TO DO >>
Every line of the material must be reproduced exactly.

INPUT FOR THIS TASK >>
--------------------------------

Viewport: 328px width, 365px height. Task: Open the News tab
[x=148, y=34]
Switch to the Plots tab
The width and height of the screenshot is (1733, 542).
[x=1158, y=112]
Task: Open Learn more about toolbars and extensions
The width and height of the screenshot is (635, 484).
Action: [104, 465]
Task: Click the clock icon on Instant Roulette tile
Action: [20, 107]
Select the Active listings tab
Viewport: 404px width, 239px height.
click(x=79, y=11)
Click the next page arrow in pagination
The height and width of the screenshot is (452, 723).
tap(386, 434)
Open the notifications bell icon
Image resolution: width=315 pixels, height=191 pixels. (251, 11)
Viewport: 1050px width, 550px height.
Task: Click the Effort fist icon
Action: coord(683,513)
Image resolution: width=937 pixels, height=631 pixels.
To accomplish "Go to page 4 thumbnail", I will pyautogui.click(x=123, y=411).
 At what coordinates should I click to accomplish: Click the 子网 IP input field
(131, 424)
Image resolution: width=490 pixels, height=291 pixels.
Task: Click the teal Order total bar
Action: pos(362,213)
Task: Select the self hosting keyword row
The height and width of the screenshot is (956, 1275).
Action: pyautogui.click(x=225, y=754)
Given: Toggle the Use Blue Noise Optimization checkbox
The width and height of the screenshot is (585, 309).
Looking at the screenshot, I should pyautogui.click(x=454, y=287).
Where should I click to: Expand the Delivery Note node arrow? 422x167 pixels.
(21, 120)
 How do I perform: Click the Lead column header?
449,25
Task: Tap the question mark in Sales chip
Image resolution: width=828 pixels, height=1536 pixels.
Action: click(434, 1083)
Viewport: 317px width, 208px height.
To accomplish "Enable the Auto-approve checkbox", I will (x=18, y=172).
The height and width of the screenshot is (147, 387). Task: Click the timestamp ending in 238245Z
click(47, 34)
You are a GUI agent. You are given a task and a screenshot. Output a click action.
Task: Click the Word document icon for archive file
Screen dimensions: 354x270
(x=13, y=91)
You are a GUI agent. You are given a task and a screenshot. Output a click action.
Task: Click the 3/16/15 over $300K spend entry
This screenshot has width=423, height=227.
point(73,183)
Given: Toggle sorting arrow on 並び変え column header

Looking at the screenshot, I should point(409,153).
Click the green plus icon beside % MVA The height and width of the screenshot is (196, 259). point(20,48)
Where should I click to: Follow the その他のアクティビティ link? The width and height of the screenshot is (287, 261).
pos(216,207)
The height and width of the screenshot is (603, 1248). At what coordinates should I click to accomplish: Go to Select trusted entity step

--------------------------------

SOLVED EXERCISE >>
Viewport: 328px width, 365px height. Task: Open the News tab
[x=148, y=34]
Switch to the Plots tab
The width and height of the screenshot is (1733, 542).
[x=1158, y=112]
Task: Open Learn more about toolbars and extensions
The width and height of the screenshot is (635, 484).
Action: [104, 465]
Task: Click the clock icon on Instant Roulette tile
Action: [20, 107]
Select the Active listings tab
Viewport: 404px width, 239px height.
click(x=79, y=11)
Click the next page arrow in pagination
The height and width of the screenshot is (452, 723).
tap(386, 434)
Open the notifications bell icon
Image resolution: width=315 pixels, height=191 pixels. (251, 11)
Viewport: 1050px width, 550px height.
Task: Click the Effort fist icon
Action: coord(683,513)
Image resolution: width=937 pixels, height=631 pixels.
To accomplish "Go to page 4 thumbnail", I will pyautogui.click(x=123, y=411).
 At what coordinates should I click to accomplish: Click the 子网 IP input field
(131, 424)
Image resolution: width=490 pixels, height=291 pixels.
Task: Click the teal Order total bar
Action: pos(362,213)
Task: Select the self hosting keyword row
The height and width of the screenshot is (956, 1275).
Action: pyautogui.click(x=225, y=754)
Given: Toggle the Use Blue Noise Optimization checkbox
The width and height of the screenshot is (585, 309).
Looking at the screenshot, I should pyautogui.click(x=454, y=287).
Where should I click to: Expand the Delivery Note node arrow? 422x167 pixels.
(21, 120)
 How do I perform: Click the Lead column header?
449,25
Task: Tap the question mark in Sales chip
Image resolution: width=828 pixels, height=1536 pixels.
Action: click(434, 1083)
Viewport: 317px width, 208px height.
To accomplish "Enable the Auto-approve checkbox", I will (x=18, y=172).
The height and width of the screenshot is (147, 387). Task: Click the timestamp ending in 238245Z
click(47, 34)
You are a GUI agent. You are given a task and a screenshot. Output a click action.
Task: Click the Word document icon for archive file
Screen dimensions: 354x270
(x=13, y=91)
You are a GUI agent. You are given a task and a screenshot. Output a click action.
Task: Click the 3/16/15 over $300K spend entry
This screenshot has width=423, height=227.
point(73,183)
Given: Toggle sorting arrow on 並び変え column header

Looking at the screenshot, I should point(409,153).
Click the green plus icon beside % MVA The height and width of the screenshot is (196, 259). point(20,48)
Where should I click to: Follow the その他のアクティビティ link? The width and height of the screenshot is (287, 261).
pos(216,207)
The height and width of the screenshot is (603, 1248). At what coordinates should I click to accomplish: Go to Select trusted entity step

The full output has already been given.